Who's struggling to weather a raging religious rhetorical storm and who's not?
Barack Obama takes a public beating because his pastor, Jeremiah Wright, preaches hateful messages from the pulpit. Wright dares to criticize his country in angry terms and drags God into it. Obama, pols and pundits hollered, should have abandoned his church family the minute he heard a discouraging word. It is not enough that the senator from Illinois does not agree with Wright's harsher sentiments; he should have rejected the man along with the message.
The same standards, however, do not apply to John McCain. He gets a pass on matters of hateful religious rhetoric. He admits that he wooed and won the endorsement of Texas evangelist John Hagee--even though, candidate McCain croons to an adoring media, he does not agree with everything Hagee preaches. The GOP candidate needs the religious right voting bloc. So it's okay.
Hagee has a long career of shrieking hellfire and brimstone intolerance from the pulpit. Does he drag God into the middle of it? You bet. He preaches a menacing "God'll Getcha!" doctrine like there's no tomorrow; the Apocalypse is a'comin' and he can hardly wait. If you like Jeremiah Wright on a tear, you'll just love John Hagee.
Hagee's God has a nasty temper. Ask survivors of Hurricane Katrina. God was really ticked off with New Orleans, Preacher John contends. That Louisiana city, he says, brought the wrath of God down on itself in major fashion. New Orleans was guilty of "a level of sin that was offensive to God." A stroll through the famous French Quarter could taint the soul of a saint. Bars where liquor flowed like a mighty river, exotic dancers prancing around half-nekkid. And, heaven help us, there were homosexuals struttin' around everywhere. Like they owned the place. We all know how God feels about those guys.
In the Gospel According to John Hagee, God got fed up and hurled Hurricane Katrina at New Orleans in a raging fit of divine retribution.
Trouble is, thousands of folks along the entire Gulf Coast suffered and died. Whole towns, innocent communities, were wiped out; folks who had nothing to do with Sin City, had never been there and never intended to go. Thousands of them lost their homes, their schools, their jobs. Their families. Many of them are still suffering, still displaced.
If Hagee's right about God's direct and purposeful involvement, we have another problem. God's aim is not so good. He hit the Ninth Ward, home of the city's poorest citizens. Hit 'em hard. Nothing much was left of it but debris and dead bodies. God got middle class neighborhoods, too. But He missed the French Quarter; the black heart of Louisiana's Sodom (or Gomorrah, take your pick) was left unscathed. And that makes no sense at all.

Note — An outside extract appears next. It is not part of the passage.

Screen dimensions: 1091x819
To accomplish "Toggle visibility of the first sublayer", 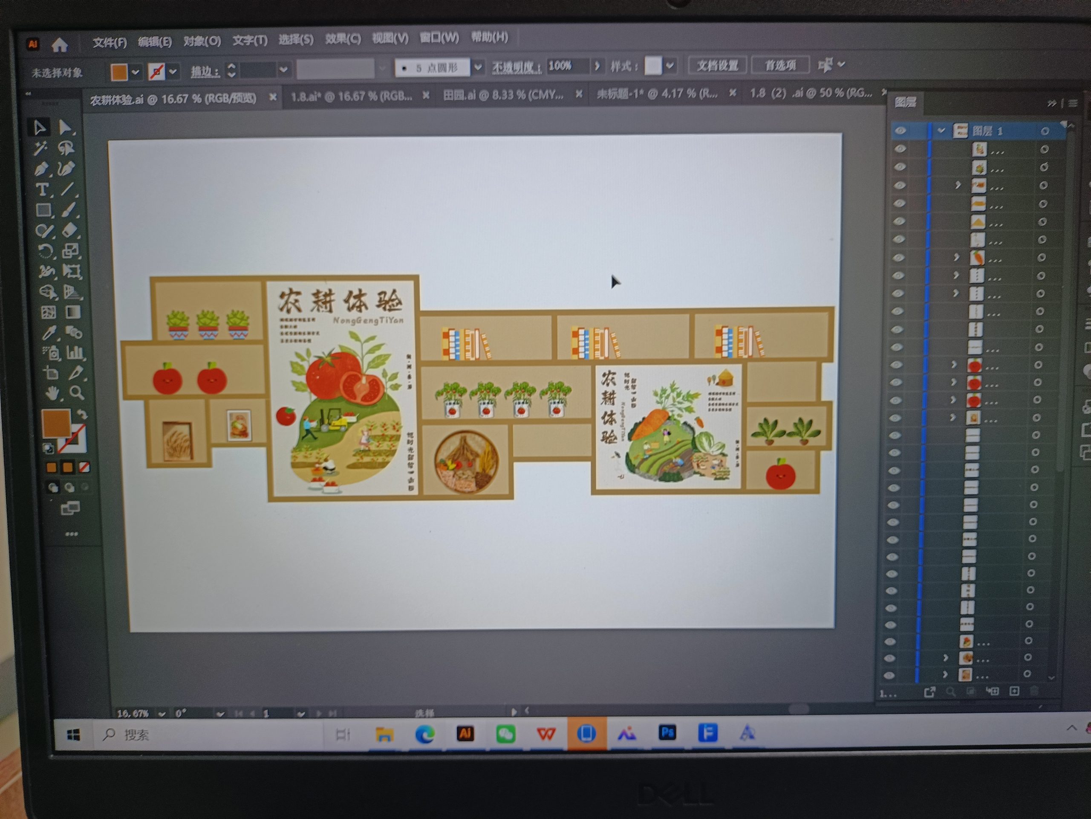I will pyautogui.click(x=900, y=149).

Unless John Hagee's a hate-mongering hot-head who uses the pulpit badly...and God had nothing to do with the disaster that struck the Gulf Coast. Sometimes you just can't go along with every word you hear on Sunday morning. Pastors are human, they're flawed like the rest of us--and sometimes they're wrong.
John Hagee's message is every bit as ugly, angry and destructive as Jeremiah Wright's has ever been.
Barack Obama rejected Wright's message but remained loyal to his pastor. He remained faithful to his church family. Trinity's outreach ministries--for those in prison, for the hungry, for the elderly and disease-stricken--mattered more to the Obama family than did the occasional social-justice driven outburst.
John McCain does not attend Hagee's Cornerstone Church in San Antonio. He has no shared history with the congregants; no connection with or love for the church body there. McCain sought Hagee's endorsement for purely political reasons: He needed the right-wing fringe votes and he knew exactly who he was embracing to get them.
Bottom line: If Barack Obama is guilty of sin by association, so is John McCain. For the media and the public to whoop and holler, condemning one and pardoning the other, is grossly unfair. It's intellectually lazy. You might even say it's unChristian. And God'll getcha for that.